I think I'll take something to the Eastern Idaho State Fair, but going to Thanksgiving Point is quite tenuous at this time. If I can lift the pumpkin into the truck myself,... well... I guess there is no expense for a tarp or a new pallet this year. Hard to believe that a week from Thursday it will be time to load up for the fair.
Went out last night to measure, and Orion now hasn't done anything in a week. It has totally stopped.
My fruit on the 652 Pukos is now the only one still growing. In fact, it's about 60 days old now. It's growing, slowly... This one will go to the Eastern Idaho State Fair, so I can get a real weight. These seeds should be good. (652 Pukos X self)
Well, now I know why Orion (922.5 Emmons X Self) stopped growing about 10 days ago...
Unfortunately, fruit of this seed have a history of doing this. With it's fast growing habit, I thought it might be a good seed for me. On one hand, this is a little reassuring, in that at least I know what happened! I was getting frustrated, not knowing why the fruit wasn't growing.
Anyone want my other 922.5 seed? I traded heavily to get it.
This leaves two real fruits in the patch. One is Arcturus, which is solid as a rock (652 Pukos). This will be cut Thursday and taken to the Eastern Idaho State Fair. It's measuring to about 270 right now, but I think it has a chance to weigh heavy.
The other one is turning bright orange, but is still quite small. It's on the 1049 Holland plant. From the beginning I've loved this plant, but it just hasn't been in a hurry to grow. Maybe I'll take it to Thanksgiving Point, or maybe I'll show up at Thanksgiving Point just to take pictures.
Last night I was looking at the 652 Pukos plant and the fruit I have "growing" there, and noticed that I really missed the boat on this one. This one is the real deal. The fruit on the 652 (Arcturus) is only 5.5 feet out! Every year, I see a pollination that I like, and fool myself into thing that this is enough. Next year I'm making a radius line of about 12 feet around the plant and nothing is going to be allowed inside it! And, Arcturus has had NO leaves driving it for the last 40 days or so (they got blasted in wind). As I look back, the critical decision I made was taking the hoophouses down a week too early. Right after I took the hoophouses down we had 10 days of really cold temperatures, and some strong wind storms. As such, my plants were on track to be easily ready for pollination with 10 foot or more on the mains... they slowed way down and didn't make it.
Well, taking the hoophouses down early was mostly bad luck, as that weather we had was unusual. But a critical mistake I made was to plant the seedlings wrong! That is, the main usually forms in the direction OPPOSITE the first true leaf! I had it in my mind that it was in the same direction as the first true leaf. And because of that, my plants reached the edge of the hoophouse sooner than they should have... It goes to show that critical mistakes early on can really have a big impact on the final outcome.

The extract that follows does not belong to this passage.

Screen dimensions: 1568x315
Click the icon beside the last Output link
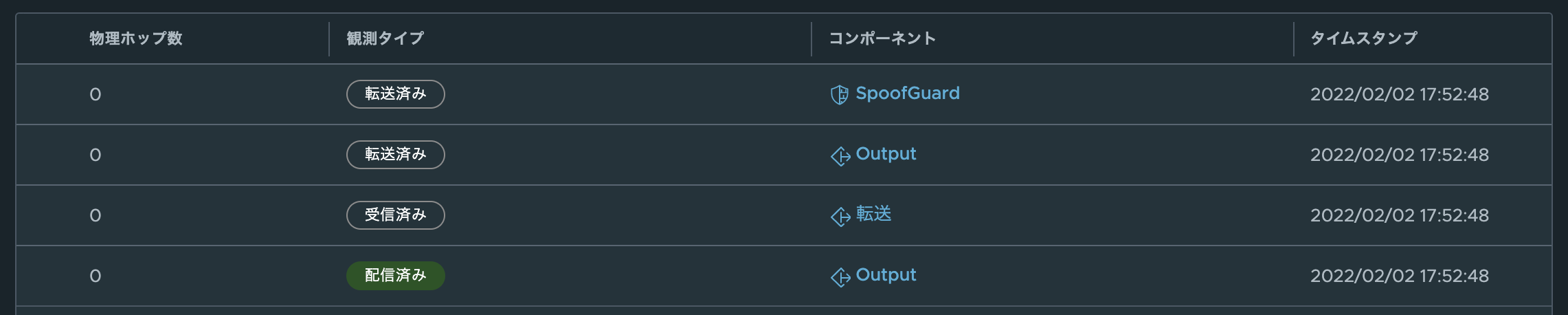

Aside from the things I've learned (the hard way) this year, I'm also getting the seeds from Arcturus (652 Pukos X Self). These (IMHO) are like having 300 of the 652 Pukos seeds, and better yet, these are F2 and ready for crossing! One of my two or three plants next year will be this "250 Warren" or whatever the final weight is. Like I say, this fruit on the 652 appears to be the real deal, solid, dense, and in the right spot it should be a good grower.